▶ **Task description**
Please copy the entries word for word, from the first one through the line containing "Tick Signed off", including that line.

Entries excerpted from a collection:
···
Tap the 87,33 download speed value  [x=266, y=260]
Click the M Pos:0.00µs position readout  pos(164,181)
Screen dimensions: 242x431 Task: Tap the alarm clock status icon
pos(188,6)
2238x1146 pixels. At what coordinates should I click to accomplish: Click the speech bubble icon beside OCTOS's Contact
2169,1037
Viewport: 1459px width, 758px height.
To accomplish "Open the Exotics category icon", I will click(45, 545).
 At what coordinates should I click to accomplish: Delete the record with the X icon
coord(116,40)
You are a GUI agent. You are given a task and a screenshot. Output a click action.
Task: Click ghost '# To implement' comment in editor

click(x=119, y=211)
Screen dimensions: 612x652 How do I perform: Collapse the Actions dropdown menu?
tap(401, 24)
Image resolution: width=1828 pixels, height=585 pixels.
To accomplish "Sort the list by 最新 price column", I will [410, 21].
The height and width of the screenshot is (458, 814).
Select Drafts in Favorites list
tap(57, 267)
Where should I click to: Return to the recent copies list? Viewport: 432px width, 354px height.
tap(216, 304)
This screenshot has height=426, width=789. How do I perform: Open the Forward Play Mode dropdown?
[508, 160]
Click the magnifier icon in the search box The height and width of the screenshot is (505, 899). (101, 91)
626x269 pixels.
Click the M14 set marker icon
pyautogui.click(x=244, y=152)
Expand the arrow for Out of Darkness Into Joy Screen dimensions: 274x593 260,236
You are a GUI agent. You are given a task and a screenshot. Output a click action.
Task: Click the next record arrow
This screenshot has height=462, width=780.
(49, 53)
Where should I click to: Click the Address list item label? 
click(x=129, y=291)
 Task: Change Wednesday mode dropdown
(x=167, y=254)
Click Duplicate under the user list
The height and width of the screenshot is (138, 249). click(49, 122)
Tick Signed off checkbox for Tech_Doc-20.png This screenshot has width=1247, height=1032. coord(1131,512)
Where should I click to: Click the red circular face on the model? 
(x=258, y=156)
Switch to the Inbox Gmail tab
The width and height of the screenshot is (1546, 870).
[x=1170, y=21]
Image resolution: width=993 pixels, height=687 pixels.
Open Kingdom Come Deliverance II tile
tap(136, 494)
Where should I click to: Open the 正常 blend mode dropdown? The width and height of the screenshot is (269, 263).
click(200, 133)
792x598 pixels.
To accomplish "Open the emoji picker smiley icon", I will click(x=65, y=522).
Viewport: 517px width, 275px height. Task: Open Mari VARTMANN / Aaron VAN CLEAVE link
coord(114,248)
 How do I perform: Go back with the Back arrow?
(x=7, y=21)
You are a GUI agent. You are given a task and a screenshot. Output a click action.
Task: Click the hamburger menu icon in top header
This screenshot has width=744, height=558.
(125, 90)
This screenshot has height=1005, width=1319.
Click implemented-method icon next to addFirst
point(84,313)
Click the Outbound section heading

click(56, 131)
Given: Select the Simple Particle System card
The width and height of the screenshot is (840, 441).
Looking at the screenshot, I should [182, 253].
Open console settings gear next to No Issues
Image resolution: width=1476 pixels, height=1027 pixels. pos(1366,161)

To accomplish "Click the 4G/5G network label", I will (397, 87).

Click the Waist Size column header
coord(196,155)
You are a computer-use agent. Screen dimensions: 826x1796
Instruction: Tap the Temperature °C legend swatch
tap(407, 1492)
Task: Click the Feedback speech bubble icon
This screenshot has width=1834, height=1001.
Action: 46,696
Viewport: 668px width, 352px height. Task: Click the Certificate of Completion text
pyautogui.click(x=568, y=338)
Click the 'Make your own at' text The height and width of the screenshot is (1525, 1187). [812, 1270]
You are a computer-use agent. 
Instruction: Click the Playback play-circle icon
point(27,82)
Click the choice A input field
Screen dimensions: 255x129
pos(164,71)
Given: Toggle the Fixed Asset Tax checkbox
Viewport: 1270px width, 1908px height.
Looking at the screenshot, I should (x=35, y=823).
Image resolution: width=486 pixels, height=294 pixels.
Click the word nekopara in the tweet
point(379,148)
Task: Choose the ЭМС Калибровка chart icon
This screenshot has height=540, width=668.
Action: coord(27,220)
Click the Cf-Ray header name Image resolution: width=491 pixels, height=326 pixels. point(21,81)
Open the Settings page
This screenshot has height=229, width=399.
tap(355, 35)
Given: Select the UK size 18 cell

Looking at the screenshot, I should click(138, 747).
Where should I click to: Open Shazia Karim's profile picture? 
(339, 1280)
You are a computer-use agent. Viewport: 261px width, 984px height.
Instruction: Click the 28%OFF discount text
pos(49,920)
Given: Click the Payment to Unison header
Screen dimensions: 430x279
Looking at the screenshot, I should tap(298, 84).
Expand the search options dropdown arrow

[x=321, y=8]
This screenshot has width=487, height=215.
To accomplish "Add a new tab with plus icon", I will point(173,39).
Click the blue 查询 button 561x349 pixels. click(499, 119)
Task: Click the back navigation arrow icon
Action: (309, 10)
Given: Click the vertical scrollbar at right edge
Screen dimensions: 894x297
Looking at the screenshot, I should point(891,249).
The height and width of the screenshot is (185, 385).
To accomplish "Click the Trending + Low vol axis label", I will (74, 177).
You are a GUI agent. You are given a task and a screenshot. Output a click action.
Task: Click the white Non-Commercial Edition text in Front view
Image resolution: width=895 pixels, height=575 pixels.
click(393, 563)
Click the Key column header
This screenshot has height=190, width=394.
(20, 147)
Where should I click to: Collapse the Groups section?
···
▶ **Solution to this exercise**
Tap the 87,33 download speed value  [x=266, y=260]
Click the M Pos:0.00µs position readout  pos(164,181)
Screen dimensions: 242x431 Task: Tap the alarm clock status icon
pos(188,6)
2238x1146 pixels. At what coordinates should I click to accomplish: Click the speech bubble icon beside OCTOS's Contact
2169,1037
Viewport: 1459px width, 758px height.
To accomplish "Open the Exotics category icon", I will click(45, 545).
 At what coordinates should I click to accomplish: Delete the record with the X icon
coord(116,40)
You are a GUI agent. You are given a task and a screenshot. Output a click action.
Task: Click ghost '# To implement' comment in editor

click(x=119, y=211)
Screen dimensions: 612x652 How do I perform: Collapse the Actions dropdown menu?
tap(401, 24)
Image resolution: width=1828 pixels, height=585 pixels.
To accomplish "Sort the list by 最新 price column", I will [410, 21].
The height and width of the screenshot is (458, 814).
Select Drafts in Favorites list
tap(57, 267)
Where should I click to: Return to the recent copies list? Viewport: 432px width, 354px height.
tap(216, 304)
This screenshot has height=426, width=789. How do I perform: Open the Forward Play Mode dropdown?
[508, 160]
Click the magnifier icon in the search box The height and width of the screenshot is (505, 899). (101, 91)
626x269 pixels.
Click the M14 set marker icon
pyautogui.click(x=244, y=152)
Expand the arrow for Out of Darkness Into Joy Screen dimensions: 274x593 260,236
You are a GUI agent. You are given a task and a screenshot. Output a click action.
Task: Click the next record arrow
This screenshot has height=462, width=780.
(49, 53)
Where should I click to: Click the Address list item label? 
click(x=129, y=291)
 Task: Change Wednesday mode dropdown
(x=167, y=254)
Click Duplicate under the user list
The height and width of the screenshot is (138, 249). click(49, 122)
Tick Signed off checkbox for Tech_Doc-20.png This screenshot has width=1247, height=1032. coord(1131,512)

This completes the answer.